-- BEGIN --
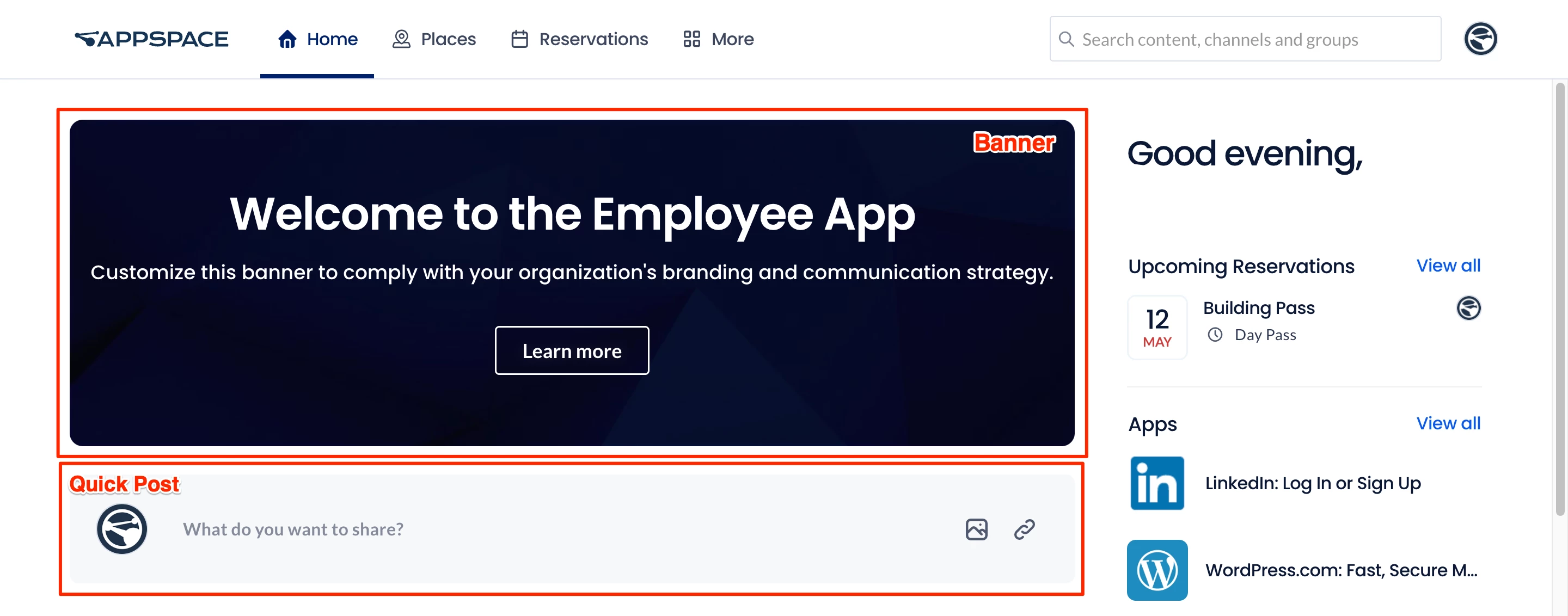Expand the More menu
1568x616 pixels.
(x=718, y=39)
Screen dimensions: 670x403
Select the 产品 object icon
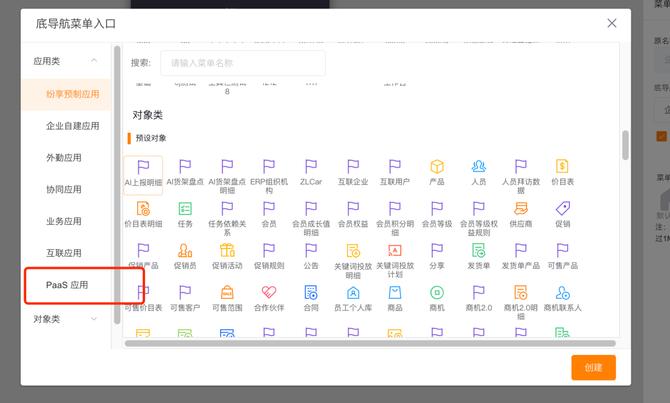tap(436, 167)
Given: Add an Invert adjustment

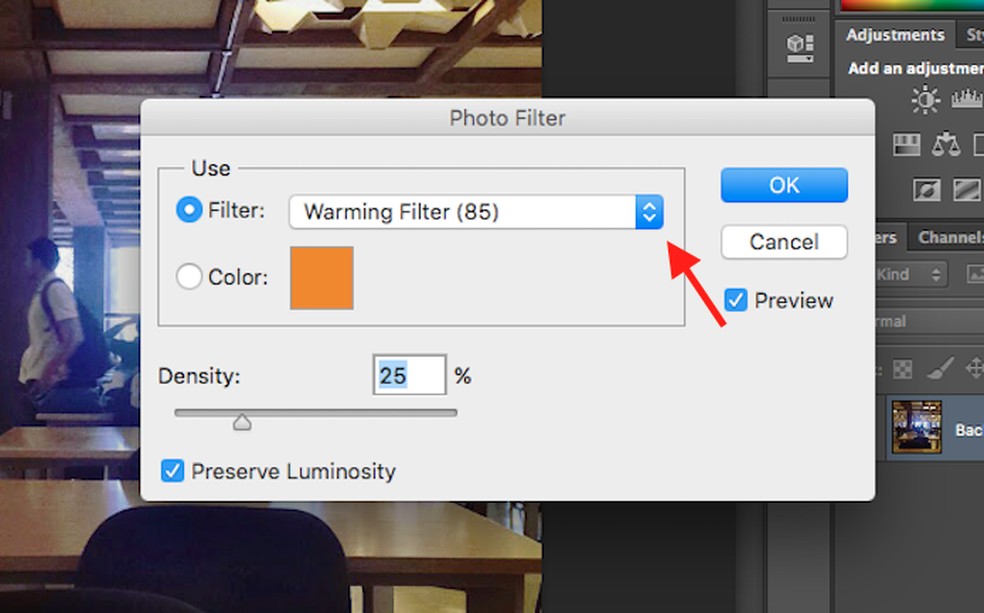Looking at the screenshot, I should 926,188.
-- END --
TO DO - Edit the records above by changing "Invert" to "Posterize" and keeping everything else unchanged. Leave the pictures out of your answer.

SOLUTION TO THE EXERCISE -
Expand the More menu
1568x616 pixels.
(x=718, y=39)
Screen dimensions: 670x403
Select the 产品 object icon
tap(436, 167)
Given: Add an Posterize adjustment

Looking at the screenshot, I should 926,188.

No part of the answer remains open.